‘’23 Nisan Ulusal Egemenlik ve Çocuk Bayramı’nı ‘’kutladık.’’ Oysa artık ne bir ulusun egemenliğinden bahsedebiliyoruz nede çocukların ülkemizde bayram edebildiğinden. Geçtiğimiz ay ise 19 Mayıs Atatürk’ü anma Gençlik ve Spor Bayramıydı... Ne boş sözlerden öteye geçebilen, gerçekten anlaşılabilmiş bir Atatürk’ten bahsede biliyoruz ne sporla iç içe yaşayan, beden ve ruh sağlığını koruya bilen bir gençlikten.‘’ Böyle başlamıştım geçen haftaki yazıma. Devamını getirmek istiyorum.

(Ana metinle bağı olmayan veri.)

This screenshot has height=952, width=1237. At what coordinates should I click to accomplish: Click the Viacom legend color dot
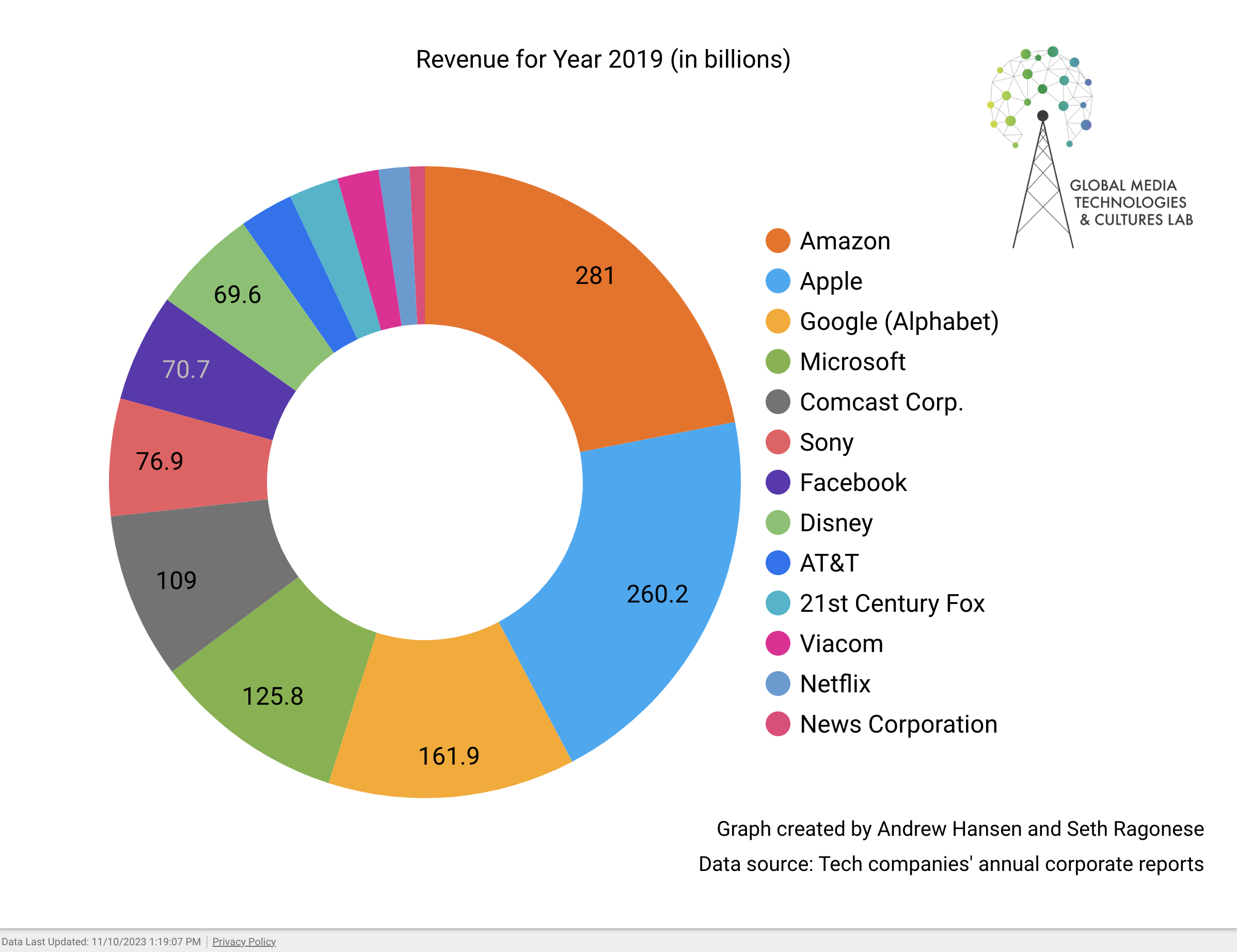(778, 643)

Sevgili anne ve babalar bu eleştirilerim sizleredir. 18-30 yaş arası gençlerin ihtiyaçlarını, potansiyellerini ve isteklerini incelemek amacıyla gerçekleştirilen ve 1 yıl süren “Next Generation Türkiye” araştırmasında internet üzerinden 2 bin 500 gençle yapılan araştırmanın sonuçları şöyle:
Gençlerin yüzde 70’i müzik aleti çalma, çizim ya da resim yapma gibi sanatsal aktivitelere zaman ayırmıyor; yarısı spor ya da herhangi egzersiz yapmıyor. Yine gençler Müze, sanat galerisi veya tarihi yer ziyaretleri ile konser ya da tiyatroya gitmeyi tercih etmiyor. Bu tabloda sizin de payınız vardır.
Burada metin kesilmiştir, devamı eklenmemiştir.